Massenkollaps in H&M Zulieferer-Fabriken
Wer zahlt den wahren Preis für schnelle Modetrends? Erneut sind in einer kambodschanischen Textilfabrik hunderte Arbeiter zusammengebrochen. Der schwedische Modekonzern will den Vorfällen mit Hilfe von Experten auf den Grund gehen.
Dass es um die Arbeitsbedingungen in kambodschanischen Textilfabriken nicht immer gut bestellt ist, zeigte bereits ein Fall im Juni, bei dem bei einem Zulieferer des Sportartikelherstellers Puma mehrere hundert Arbeiter über Übelkeit und Benommenheit geklagt hatten.
Nun erwischt es eine Textilfabrik in Kampong Chnnang, die von dem H&M-Zulieferer M&V International Manufacturing Ltd. betrieben wird. Mehr als 280 Beschäftigte, zumeist Frauen, sollen zusammengebrochen und ins Krankenhaus gebracht worden sein, teilten die lokalen Polizeibehörden mit. Mittlerweile gehe es den Betroffenen wieder besser.
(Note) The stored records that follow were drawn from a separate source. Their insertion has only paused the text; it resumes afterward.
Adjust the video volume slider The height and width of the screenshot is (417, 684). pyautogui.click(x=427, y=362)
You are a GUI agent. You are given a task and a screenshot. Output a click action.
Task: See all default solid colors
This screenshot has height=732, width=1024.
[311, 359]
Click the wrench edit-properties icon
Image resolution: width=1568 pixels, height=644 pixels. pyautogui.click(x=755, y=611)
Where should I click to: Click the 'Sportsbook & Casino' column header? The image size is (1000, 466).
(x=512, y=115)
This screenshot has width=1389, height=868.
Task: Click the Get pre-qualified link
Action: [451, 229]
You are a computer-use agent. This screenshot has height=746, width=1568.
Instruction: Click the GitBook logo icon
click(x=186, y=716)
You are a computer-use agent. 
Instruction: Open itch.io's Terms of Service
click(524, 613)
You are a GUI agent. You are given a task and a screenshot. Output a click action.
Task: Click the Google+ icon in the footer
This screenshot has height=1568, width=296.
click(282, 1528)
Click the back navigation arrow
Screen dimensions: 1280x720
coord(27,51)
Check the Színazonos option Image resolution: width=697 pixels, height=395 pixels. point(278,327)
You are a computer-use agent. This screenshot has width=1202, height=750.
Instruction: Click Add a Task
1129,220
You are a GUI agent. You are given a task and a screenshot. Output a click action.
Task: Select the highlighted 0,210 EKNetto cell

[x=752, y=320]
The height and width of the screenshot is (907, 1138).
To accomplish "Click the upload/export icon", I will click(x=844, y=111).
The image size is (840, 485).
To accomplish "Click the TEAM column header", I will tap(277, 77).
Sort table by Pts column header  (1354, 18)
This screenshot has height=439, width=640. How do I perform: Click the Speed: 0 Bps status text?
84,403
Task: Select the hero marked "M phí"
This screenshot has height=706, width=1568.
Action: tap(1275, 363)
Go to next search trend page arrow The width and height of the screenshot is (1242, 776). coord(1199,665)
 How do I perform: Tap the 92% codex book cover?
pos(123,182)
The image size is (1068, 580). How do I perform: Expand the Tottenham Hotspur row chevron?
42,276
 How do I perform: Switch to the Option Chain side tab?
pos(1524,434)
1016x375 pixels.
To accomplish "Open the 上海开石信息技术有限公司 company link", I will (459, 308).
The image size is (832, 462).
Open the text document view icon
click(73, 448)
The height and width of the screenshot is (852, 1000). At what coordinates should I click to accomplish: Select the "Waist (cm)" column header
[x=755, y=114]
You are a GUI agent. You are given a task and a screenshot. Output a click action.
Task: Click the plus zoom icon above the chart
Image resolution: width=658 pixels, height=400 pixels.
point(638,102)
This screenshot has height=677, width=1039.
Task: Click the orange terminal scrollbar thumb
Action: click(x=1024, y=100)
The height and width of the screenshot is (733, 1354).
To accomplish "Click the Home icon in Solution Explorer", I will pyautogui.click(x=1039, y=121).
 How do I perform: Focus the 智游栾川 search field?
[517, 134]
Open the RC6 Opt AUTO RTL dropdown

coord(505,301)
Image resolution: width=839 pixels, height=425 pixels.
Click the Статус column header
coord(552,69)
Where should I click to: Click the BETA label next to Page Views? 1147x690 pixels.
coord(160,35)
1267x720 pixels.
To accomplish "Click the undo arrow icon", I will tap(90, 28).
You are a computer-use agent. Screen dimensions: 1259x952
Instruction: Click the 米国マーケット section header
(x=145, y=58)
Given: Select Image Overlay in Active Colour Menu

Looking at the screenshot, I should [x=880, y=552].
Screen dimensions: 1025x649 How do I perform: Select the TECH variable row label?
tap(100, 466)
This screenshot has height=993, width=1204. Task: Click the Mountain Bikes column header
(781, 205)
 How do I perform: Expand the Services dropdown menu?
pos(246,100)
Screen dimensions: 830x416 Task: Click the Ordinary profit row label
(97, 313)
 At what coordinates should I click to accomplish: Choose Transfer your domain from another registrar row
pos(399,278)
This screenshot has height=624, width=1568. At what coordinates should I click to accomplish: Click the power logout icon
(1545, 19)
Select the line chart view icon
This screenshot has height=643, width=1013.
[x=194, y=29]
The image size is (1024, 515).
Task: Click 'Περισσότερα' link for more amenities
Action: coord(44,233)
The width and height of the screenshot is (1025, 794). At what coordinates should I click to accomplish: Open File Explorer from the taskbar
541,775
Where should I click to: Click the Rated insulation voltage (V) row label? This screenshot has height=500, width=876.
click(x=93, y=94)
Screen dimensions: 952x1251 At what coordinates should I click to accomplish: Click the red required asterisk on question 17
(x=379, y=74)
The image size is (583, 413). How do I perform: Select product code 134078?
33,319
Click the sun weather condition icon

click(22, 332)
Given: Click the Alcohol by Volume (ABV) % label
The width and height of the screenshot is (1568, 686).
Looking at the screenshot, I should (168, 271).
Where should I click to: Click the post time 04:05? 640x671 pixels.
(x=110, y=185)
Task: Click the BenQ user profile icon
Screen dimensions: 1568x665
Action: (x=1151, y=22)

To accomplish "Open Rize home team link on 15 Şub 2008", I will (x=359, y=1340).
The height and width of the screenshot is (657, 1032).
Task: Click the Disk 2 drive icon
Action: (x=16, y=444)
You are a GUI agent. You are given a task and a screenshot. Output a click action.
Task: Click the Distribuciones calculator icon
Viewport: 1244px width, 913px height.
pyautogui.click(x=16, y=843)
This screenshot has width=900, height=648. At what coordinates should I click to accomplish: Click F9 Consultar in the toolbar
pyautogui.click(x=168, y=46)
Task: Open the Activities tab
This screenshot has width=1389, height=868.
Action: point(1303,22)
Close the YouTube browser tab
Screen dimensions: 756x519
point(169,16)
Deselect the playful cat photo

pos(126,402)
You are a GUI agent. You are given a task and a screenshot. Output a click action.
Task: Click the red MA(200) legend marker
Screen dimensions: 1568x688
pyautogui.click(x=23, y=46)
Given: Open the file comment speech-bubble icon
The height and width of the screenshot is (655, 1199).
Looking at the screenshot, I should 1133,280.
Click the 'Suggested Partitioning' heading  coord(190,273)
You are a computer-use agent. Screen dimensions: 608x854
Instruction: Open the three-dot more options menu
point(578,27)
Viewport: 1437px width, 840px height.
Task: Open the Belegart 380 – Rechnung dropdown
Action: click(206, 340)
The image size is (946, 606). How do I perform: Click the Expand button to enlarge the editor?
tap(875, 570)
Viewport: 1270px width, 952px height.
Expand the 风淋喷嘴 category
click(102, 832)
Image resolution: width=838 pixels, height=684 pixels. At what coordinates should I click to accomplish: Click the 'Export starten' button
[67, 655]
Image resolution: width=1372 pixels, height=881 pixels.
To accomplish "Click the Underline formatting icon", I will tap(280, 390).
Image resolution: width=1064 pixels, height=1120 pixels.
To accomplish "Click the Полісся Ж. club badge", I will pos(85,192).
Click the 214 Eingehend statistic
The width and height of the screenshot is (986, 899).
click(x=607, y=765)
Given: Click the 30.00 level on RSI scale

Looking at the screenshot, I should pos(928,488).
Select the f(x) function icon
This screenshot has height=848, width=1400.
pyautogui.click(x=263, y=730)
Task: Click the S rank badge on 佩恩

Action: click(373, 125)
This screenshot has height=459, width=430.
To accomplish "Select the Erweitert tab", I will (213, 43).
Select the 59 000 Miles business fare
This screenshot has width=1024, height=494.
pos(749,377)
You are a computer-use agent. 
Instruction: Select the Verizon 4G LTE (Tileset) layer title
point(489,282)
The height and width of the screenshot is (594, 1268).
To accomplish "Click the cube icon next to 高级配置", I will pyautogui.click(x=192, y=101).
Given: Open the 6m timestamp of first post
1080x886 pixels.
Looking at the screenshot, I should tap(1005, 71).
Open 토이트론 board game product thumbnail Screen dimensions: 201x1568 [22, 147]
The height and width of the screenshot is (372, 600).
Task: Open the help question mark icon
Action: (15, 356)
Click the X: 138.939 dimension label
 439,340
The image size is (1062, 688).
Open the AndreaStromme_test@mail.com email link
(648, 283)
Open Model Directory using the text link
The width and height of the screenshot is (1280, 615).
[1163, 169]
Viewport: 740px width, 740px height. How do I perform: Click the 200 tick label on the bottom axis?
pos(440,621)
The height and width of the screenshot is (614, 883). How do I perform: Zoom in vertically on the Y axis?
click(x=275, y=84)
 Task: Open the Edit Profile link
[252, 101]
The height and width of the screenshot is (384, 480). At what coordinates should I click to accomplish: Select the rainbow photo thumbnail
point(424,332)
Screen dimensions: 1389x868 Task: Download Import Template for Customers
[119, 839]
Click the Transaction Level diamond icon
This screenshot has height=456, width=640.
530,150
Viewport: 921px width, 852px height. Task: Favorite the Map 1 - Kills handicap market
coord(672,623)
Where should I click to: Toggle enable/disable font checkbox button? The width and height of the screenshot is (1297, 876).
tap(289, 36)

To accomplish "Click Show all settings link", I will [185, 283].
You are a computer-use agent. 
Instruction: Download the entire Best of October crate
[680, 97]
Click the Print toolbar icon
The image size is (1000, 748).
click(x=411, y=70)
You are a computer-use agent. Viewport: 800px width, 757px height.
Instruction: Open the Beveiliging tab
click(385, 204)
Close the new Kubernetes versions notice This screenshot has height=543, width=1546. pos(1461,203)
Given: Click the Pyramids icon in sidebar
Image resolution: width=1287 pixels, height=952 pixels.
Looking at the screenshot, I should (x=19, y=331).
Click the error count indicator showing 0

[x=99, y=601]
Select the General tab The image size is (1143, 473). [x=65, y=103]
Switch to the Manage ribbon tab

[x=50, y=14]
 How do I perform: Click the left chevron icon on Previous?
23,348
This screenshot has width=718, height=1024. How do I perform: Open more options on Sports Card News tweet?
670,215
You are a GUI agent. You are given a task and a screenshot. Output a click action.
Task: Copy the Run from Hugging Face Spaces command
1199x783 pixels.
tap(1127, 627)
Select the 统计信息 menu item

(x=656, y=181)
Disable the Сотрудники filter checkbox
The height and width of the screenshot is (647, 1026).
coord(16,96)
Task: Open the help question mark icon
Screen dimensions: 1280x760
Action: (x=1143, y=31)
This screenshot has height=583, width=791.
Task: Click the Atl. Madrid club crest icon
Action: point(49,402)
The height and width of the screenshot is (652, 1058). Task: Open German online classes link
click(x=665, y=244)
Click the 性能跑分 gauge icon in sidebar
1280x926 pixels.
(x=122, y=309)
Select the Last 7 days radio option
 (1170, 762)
Die Ursache für den Kollaps ist noch unklar, viele Arbeiter hätten sich im Vorfeld über einen „komischen Geruch“ beschwert, erklärten kambodschanische Gewerkschaftsvertreter. Auch zu viele Überstunden, schlechte Belüftung und ein allgemein schlechter Gesundheitszustand stehen als mögliche Gründe zur Diskussion. Viele Arbeitnehmergruppen nutzen den aktuellen Medienrummel, um darauf aufmerksam zu machen, dass nicht nur die Arbeitsbedingungen grundsätzlich schlecht sind und täglich einige Leute aufgrund von Schlafmangel oder Hunger ohnmächtig werden, sondern auch die Löhne viel zu niedrig ausfallen: umgerechnet 0,30 US-Dollar erhalten die Arbeiter je Stunde. Bei einer wöchentlichen Arbeitszeit von 48 Stunden oder mehr macht das einen Monatslohn von 61 Dollar.
H&M will aktiv aufklären
H&M will den Vorfällen nun auf den Grund gehen. Auf seiner Facebook-Page teilte der Modekonzern mit: „Wir sind uns der Massenohnmachten, die bei einigen Zulieferern in Kambodscha stattfanden, einschließlich der neusten Vorfälle bei M&V, sehr bewusst. Die Regierung, die örtlichen Behörden und die internationale Arbeiter-Organsisation ILO haben die Vorfälle untersucht und bisher keine plausiblen Ursachen finden können. Unsere Mitarbeiter vor Ort haben die betroffenen Betrieben ebenfalls für eine erste Überprüfung besucht und die Arbeiter zu den Vorfällen befragt. Derzeit bereiten wir zusammen mit externen Experten von Better Factories Cambodia und dem Arbeitgeberverband GMAC eine tiefergehende Untersuchung vor, um den Vorfällen zu klären.“
H&M ist aber nicht der einzige große Modekonzern, der sich mit schlechten Arbeitsbedingungen bei Zulieferfirmen auseinandersetzen muss: Auch Konkurrent und Zara-Mutterkonzern Inditex stand kürzlich wegen fragwürdiger Arbeitsbedingungen bei den brasilianischen Zulieferern in der Kritik.